6億年前、全球凍結が起きる前の地球です。

陸地には植物も動物もいません。

海には3種類の微生物がいました。

1.私たちの祖先

動物プランクトンに似た微生物だと考えれています。

2.光合成生物。

太陽の光を利用し酸素と栄養分を作り出します。私たちの祖先はこれを食べていたそうです。

3.メタンガスを作り出すメタン菌。

メタンガスは二酸化炭素の20倍の温室効果があり地球を暖かく保っていました。

これら3つの微生物は、良い関係を保っていました。

しかし三角関係のもつれが始まります。

2の光合成生物が出した酸素が、3のメタンガスを減らし地球全体を冷やしていく。

そして地球は全球凍結へと進みます。

一生懸命に生きていた光合成生物が頑張りすぎたのか?メタンガスを減らしてしまい全球凍結へと進んでしまったのです。

なにごともほどほどに。腹八分目でやめとけと、タイムマシンがあれば行って忠告してやりたいほどです。

しかし地球には、まだ凍りついてない部分がありました。

海底火山の噴火口付近です。

そこは生物の避難所であり、様々な微生物が温泉の熱を利用してひっそりと暮らし生き延びていました。

地球を覆っていた氷が溶け出す

地球が凍りついても火山活動は続いています。火山から噴き出す二酸化炭素は温室効果があります。

現在の地球でも、火山や動物達は二酸化炭素を吐き出していますが、二酸化炭素は海に溶けて、一定の濃度を保っています。

しかし、当時の地球は氷で覆われています。二酸化炭素は海に溶けることも出来ずにいます。
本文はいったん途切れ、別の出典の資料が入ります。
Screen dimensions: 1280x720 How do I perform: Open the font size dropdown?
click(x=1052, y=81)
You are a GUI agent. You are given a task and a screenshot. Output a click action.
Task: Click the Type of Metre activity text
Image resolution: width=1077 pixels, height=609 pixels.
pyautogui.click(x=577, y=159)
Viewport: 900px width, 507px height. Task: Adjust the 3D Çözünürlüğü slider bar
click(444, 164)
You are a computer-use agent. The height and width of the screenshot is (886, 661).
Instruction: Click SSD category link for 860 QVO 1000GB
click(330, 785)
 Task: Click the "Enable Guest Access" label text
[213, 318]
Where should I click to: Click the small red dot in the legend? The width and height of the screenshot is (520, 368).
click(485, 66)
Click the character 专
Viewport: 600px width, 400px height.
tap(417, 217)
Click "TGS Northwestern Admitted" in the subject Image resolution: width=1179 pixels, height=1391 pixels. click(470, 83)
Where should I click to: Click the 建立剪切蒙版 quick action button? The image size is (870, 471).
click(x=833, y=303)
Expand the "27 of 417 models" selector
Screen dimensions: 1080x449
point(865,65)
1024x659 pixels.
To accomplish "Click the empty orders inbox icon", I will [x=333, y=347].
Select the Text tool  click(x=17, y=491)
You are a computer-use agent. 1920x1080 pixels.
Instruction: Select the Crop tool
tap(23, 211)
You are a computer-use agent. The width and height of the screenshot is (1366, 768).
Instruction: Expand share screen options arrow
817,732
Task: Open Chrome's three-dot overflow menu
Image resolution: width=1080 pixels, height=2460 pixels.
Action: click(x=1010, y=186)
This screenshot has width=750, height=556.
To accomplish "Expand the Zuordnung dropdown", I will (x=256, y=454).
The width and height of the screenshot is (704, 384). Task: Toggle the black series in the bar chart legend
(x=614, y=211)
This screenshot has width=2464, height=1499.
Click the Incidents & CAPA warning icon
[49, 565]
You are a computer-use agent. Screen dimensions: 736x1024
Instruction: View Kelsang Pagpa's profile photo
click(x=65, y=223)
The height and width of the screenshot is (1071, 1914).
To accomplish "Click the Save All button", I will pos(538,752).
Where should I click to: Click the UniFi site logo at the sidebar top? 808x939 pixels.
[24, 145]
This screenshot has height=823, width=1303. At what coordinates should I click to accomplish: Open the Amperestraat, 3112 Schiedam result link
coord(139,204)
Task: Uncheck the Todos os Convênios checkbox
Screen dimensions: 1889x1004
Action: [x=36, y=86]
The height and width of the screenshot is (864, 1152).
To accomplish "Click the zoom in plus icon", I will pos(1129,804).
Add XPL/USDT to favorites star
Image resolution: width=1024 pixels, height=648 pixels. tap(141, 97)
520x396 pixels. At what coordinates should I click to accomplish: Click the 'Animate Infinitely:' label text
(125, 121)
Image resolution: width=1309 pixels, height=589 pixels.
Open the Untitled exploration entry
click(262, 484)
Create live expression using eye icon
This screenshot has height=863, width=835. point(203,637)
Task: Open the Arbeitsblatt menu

二酸化炭素はどんどん大気中に溜まり続け、現在の300倍に達した時、二酸化炭素の温室効果によって、地球を覆っていた氷は溶け始めます。

全球凍結、終わりの始まりです。

酸素が増えはじめる

もともと地球には酸素はなかったのです。

やがて光合成生物が生まれ酸素が出来始めましたが、酸素を使う生物もいたため、地球の酸素濃度はあまり増えませんでした。

そのため、全球凍結以前の地球の酸素濃度は、現在の1/20程だと考えられています。

しかし全球凍結で酸素を吸う生物が絶滅してしまったため、酸素が使われずに増えていったと考えられています。

二酸化炭素も増えはじめる

温室効果がある二酸化炭素は、地球の温度をマイナス50度からプラス50度に上げます。

海面は蒸発し大量の水蒸気が地球を覆う。これが巨大ハリケーン(台風)を引き起こします。中心気圧300ヘクトパスカル。ハイパーハリケーンです。

私ごとですが、大きな台風が僕が住む葉山を直撃したとき気圧計は968ヘクトパスカルにまで下がりました。

気圧

ハイパーハリケーンの300ヘクトパスカル。その威力は想像をはるかに超えます。

最大風速300メートル以上。高さ100メートルの波が立ち、この波はアメリカ、フロリダ半島を覆い尽くすほどの規模です。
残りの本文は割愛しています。